# What you should do
Look for the word "Select" in the material below, then report each line where it occurs.

# Provided entries
◆ ◆ ◆

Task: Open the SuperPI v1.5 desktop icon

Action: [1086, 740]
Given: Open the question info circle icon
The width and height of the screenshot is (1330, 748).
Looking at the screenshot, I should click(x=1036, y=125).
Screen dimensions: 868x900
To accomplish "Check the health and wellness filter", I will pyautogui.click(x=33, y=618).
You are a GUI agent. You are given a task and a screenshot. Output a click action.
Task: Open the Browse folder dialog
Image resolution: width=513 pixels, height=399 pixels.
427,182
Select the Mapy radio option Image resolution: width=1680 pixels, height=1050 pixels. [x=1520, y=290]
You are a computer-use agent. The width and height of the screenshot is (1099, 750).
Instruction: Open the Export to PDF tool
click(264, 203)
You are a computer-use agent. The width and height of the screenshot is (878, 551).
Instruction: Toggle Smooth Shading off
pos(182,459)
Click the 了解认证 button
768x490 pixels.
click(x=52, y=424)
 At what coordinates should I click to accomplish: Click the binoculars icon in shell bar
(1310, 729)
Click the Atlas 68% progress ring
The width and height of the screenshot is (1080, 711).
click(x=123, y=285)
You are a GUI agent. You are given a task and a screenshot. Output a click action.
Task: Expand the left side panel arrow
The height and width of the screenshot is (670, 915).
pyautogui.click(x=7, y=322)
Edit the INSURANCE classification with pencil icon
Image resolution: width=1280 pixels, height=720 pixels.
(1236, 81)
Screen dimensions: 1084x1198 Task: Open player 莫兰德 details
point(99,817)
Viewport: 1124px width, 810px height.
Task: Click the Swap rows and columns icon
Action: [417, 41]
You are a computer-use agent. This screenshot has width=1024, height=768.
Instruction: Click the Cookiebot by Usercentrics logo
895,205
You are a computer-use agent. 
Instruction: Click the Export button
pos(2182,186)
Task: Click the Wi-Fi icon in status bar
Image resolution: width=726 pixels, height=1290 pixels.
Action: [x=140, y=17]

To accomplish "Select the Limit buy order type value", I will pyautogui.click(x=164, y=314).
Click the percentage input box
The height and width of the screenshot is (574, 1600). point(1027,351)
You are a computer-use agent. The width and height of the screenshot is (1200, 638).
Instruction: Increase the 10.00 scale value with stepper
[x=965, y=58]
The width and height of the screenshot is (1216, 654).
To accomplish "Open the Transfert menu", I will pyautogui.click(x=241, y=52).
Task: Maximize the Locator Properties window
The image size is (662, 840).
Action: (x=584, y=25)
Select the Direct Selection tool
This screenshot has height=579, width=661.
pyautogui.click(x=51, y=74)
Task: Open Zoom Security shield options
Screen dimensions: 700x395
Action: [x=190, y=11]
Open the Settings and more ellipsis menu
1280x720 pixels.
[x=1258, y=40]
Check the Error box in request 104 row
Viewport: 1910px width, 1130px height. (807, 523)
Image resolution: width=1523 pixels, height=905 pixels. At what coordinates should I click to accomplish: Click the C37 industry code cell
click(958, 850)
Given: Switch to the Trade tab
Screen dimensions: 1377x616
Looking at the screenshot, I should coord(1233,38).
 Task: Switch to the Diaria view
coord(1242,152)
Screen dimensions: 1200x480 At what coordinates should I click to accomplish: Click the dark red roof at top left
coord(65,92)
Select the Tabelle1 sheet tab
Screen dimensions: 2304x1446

◆ ◆ ◆

# Answer box
Select the Mapy radio option Image resolution: width=1680 pixels, height=1050 pixels. [x=1520, y=290]
To accomplish "Select the Limit buy order type value", I will pyautogui.click(x=164, y=314).
Select the Direct Selection tool
Select the Tabelle1 sheet tab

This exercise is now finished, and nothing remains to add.